I've been off the bike for a solid week, now (a little over a week, actually). It feels like about a hundred years. Admittedly, a lot has happened in the past week — it's funny how life will roll along smoothly-if-monotonously for a while, then you put a few cards on the table, and boom! Suddenly everything is a chaotic riot of delight — but I'm getting ahead of myself.
Not riding has taught me that my tolerance for not riding is pretty low. I didn't ride *much* when I had the 'ENT special' infection a while back, but I at least got to hop on the bike to roll a couple of blocks to the store and so forth. This episode with the leg has been the longest I've been off the bike since last year, and all weekend I kept staring longingly at every bike on the road.
My leg, while still colorful, is feeling a lot better. It seems to be okay for walking, as long as I don't overdo it, though it does get sore after a bit. Likewise, I no longer have the unpleasant sensation that the muscle is trying to pull away from the bone (a sensation I couldn't figure out how to describe until it stopped). The swelling has mostly sorted itself out (I have an ankle!), and while it's still tender to the touch, it now takes a pretty good bump to make me see stars. I wake up a couple times each night having locked my knee into a hyperextended position (usually while hooking my heel over the end of the bed*), but that now produces a dull and annoying ache instead of a potent and nauseating one.
As such, I'm going to see if PT Guy thinks I'm clear to take the Allez for a little spin tonight. If he doesn't think I'm good to go yet, I think I'll be able to handle it for a little longer.

Dataset>
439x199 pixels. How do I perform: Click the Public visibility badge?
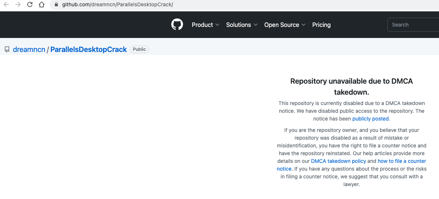(x=139, y=49)
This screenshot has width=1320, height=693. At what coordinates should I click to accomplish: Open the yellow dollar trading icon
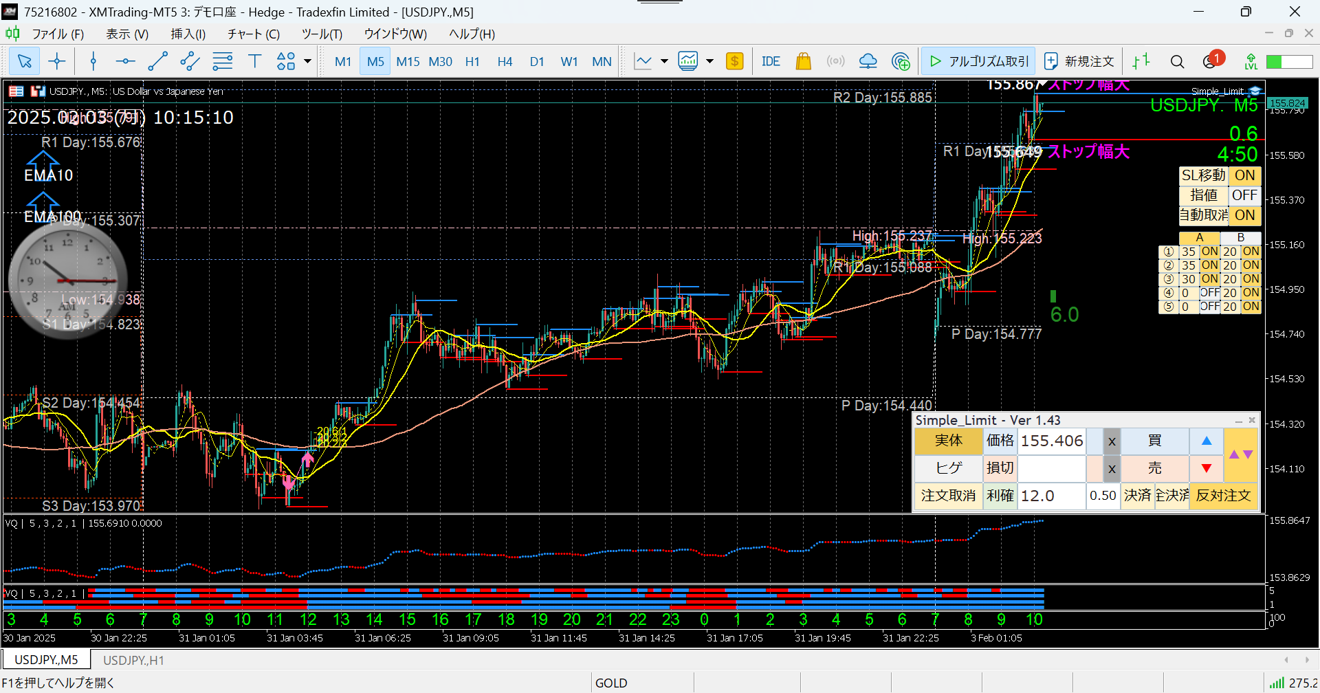pos(734,62)
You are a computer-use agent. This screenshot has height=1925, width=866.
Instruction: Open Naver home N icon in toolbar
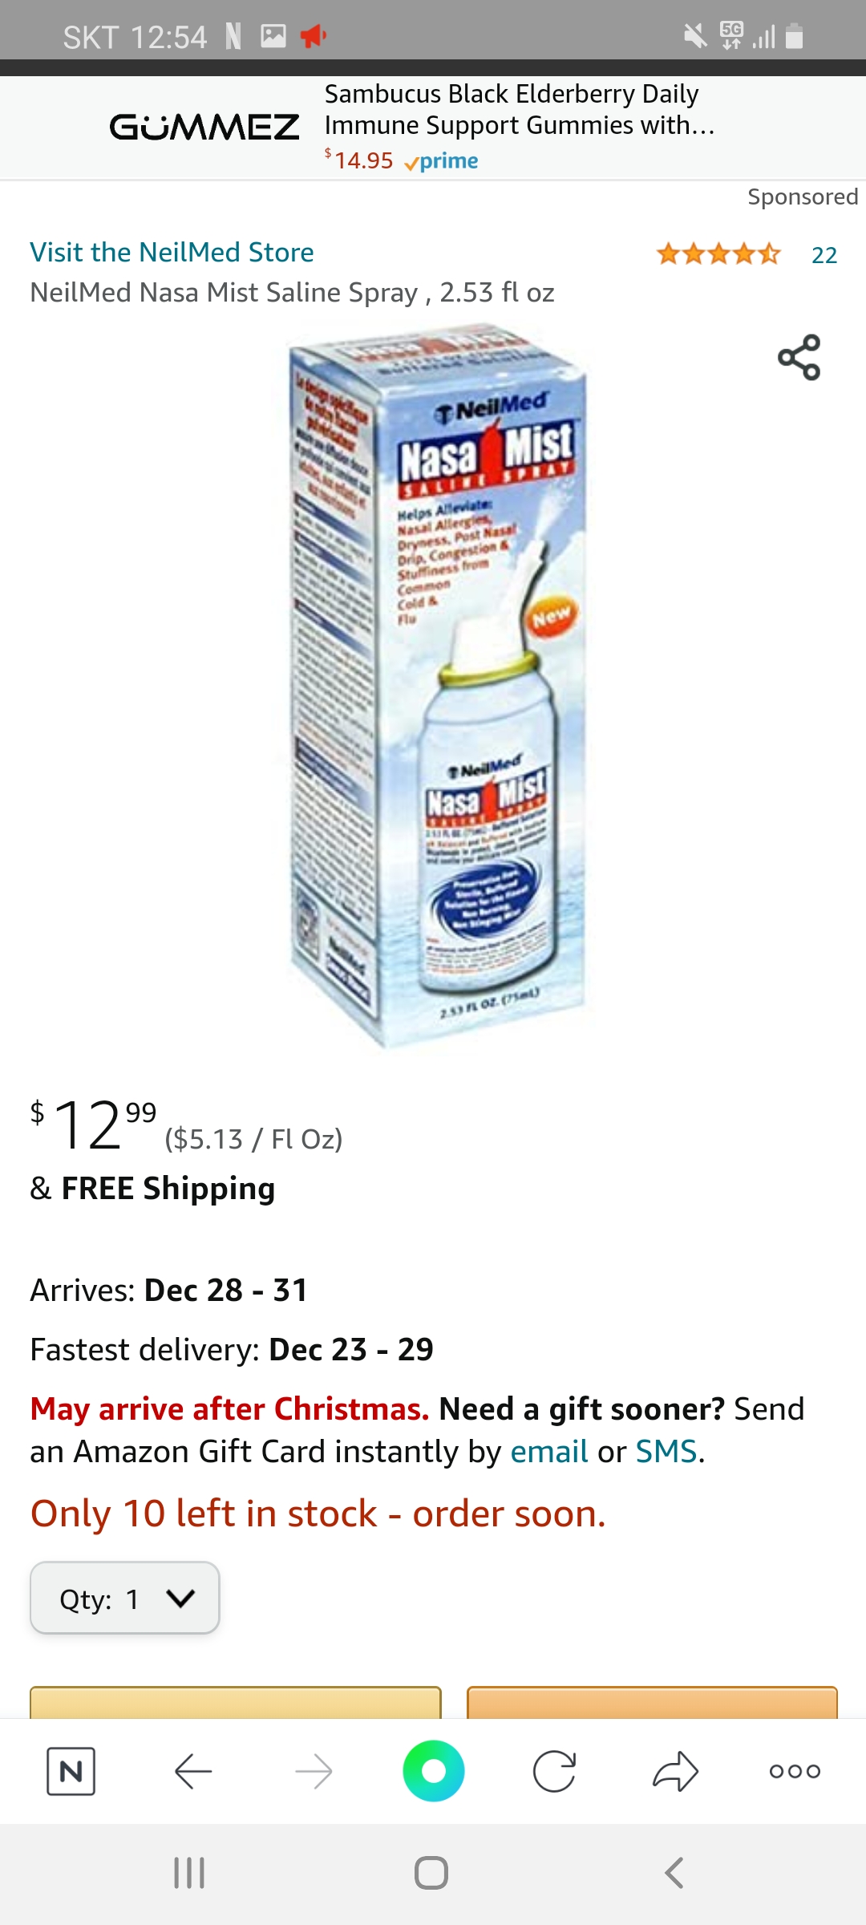[x=71, y=1771]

Requirement 1>
Answer these questions from the post about time off the bike:
(a) How long has the writer been off the bike?
(b) During the 'ENT special' infection, what could the writer still use the bike for?
(c) Which bike does the writer hope to take for a spin tonight?
Requirement 2> Write out the post about time off the bike word for word, from "My leg, while" up to and including "and nauseating one.".
The records were taken from a different source.

Written response 1>
(a) A solid week, actually a little over a week.
(b) Rolling a couple of blocks to the store and so forth.
(c) The Allez.

Written response 2>
My leg, while still colorful, is feeling a lot better. It seems to be okay for walking, as long as I don't overdo it, though it does get sore after a bit. Likewise, I no longer have the unpleasant sensation that the muscle is trying to pull away from the bone (a sensation I couldn't figure out how to describe until it stopped). The swelling has mostly sorted itself out (I have an ankle!), and while it's still tender to the touch, it now takes a pretty good bump to make me see stars. I wake up a couple times each night having locked my knee into a hyperextended position (usually while hooking my heel over the end of the bed*), but that now produces a dull and annoying ache instead of a potent and nauseating one.